Activity: Output all of the entries beneath, exactly as written.

Collected data entries
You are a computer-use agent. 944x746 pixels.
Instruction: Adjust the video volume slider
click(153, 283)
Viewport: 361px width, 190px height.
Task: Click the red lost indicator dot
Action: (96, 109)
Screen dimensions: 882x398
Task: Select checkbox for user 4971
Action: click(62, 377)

Written response:
You are a computer-use agent. 944x746 pixels.
Instruction: Adjust the video volume slider
click(153, 283)
Viewport: 361px width, 190px height.
Task: Click the red lost indicator dot
Action: (96, 109)
Screen dimensions: 882x398
Task: Select checkbox for user 4971
Action: click(62, 377)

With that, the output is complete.